Genetic Material from T-Rex Decoded

Paleontology
Author

Jim Carr

Published

April 14, 2007

Until recently, it was thought that the preservation of protein did not extend beyond a million years or so. However, protein sequences have now been recovered from the fossilized bones of a 68-million year old Tyrannosaurus Rex. Mary H. Schweitzer, of North Carolina State University, was able to recover soft tissue from a T-Rex bone found in Montana in 2003. That tissue was then analyzed by a team of researchers led by John M. Asara of Beth Israel Deaconess Medical Center in Boston. What they found was collagen, a type of fibrous connective tissue that is a major component of bone. The closest match in creatures alive today is collagen from chicken bones, which lends support to the idea that birds evolved from dinosaurs, effectively transforming it from a hypothesis to a theory.

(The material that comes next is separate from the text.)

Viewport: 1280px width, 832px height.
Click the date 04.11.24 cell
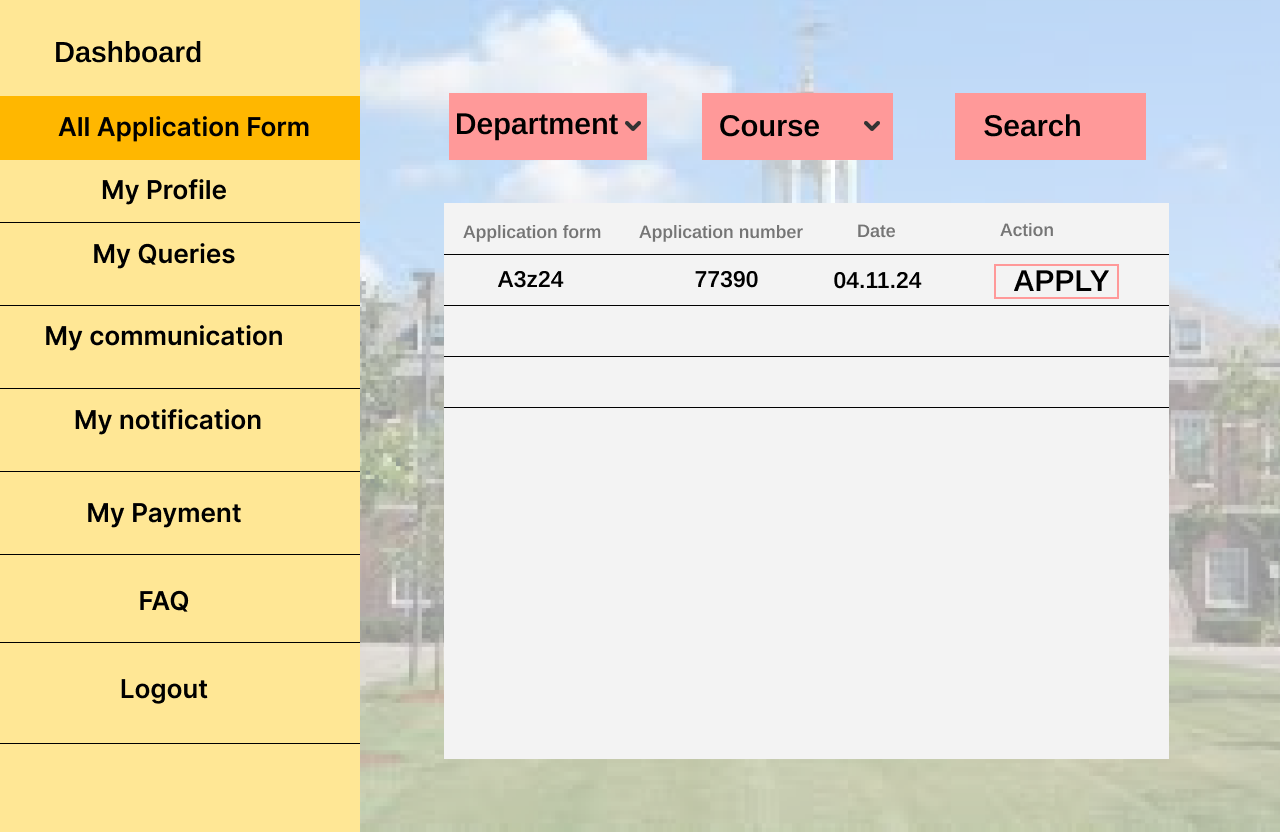point(877,281)
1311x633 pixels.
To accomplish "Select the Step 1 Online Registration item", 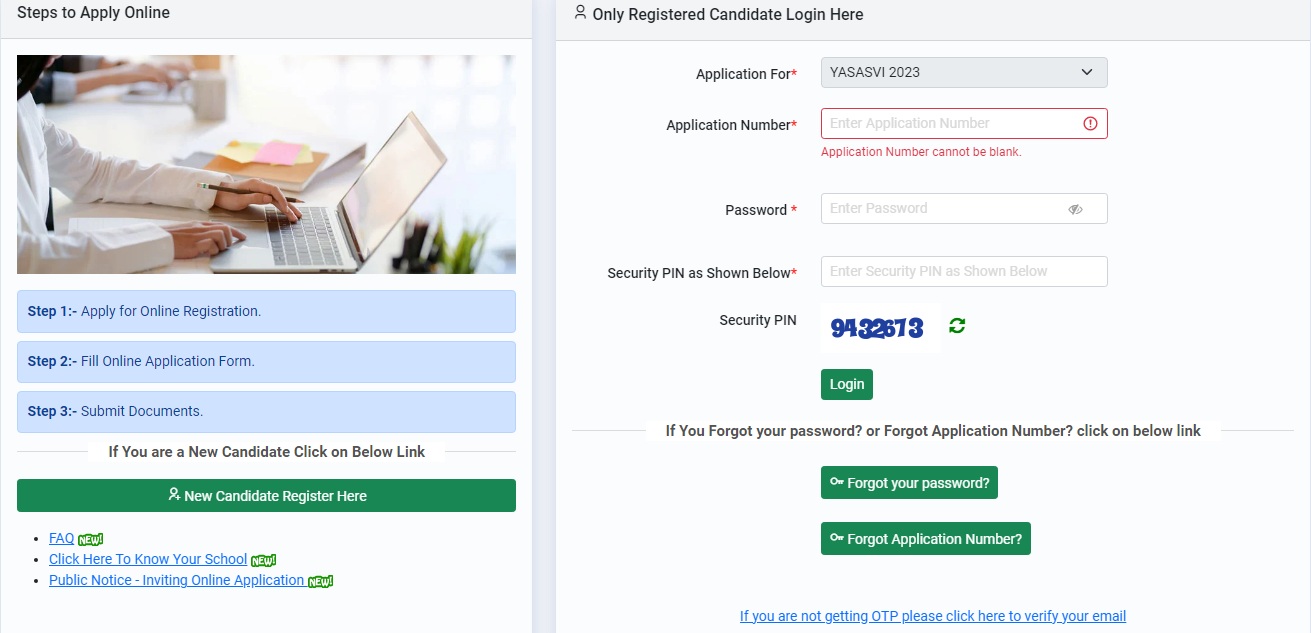I will click(x=266, y=311).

Of course, the first thing I thought of was “Hey! Soon we’ll be cloning dinosaurs, ala Jurassic Park!” Well, don’t get too excited. This is precise quantitative chemistry, not biology. The authors are using mass spectrometry of very tiny samples of greatly fragmented proteins to get sequences of short peptides. The proteins are in very low concentration, they are degraded and modified by chemical processes, and they are contaminated with minerals and material from the decay and fossilization processes. The peptides they do get are in extremely low concentration, requiring very precise techniques for analysis. Nevertheless, this is a very exciting step into a realm that seemed impossible only a short time ago.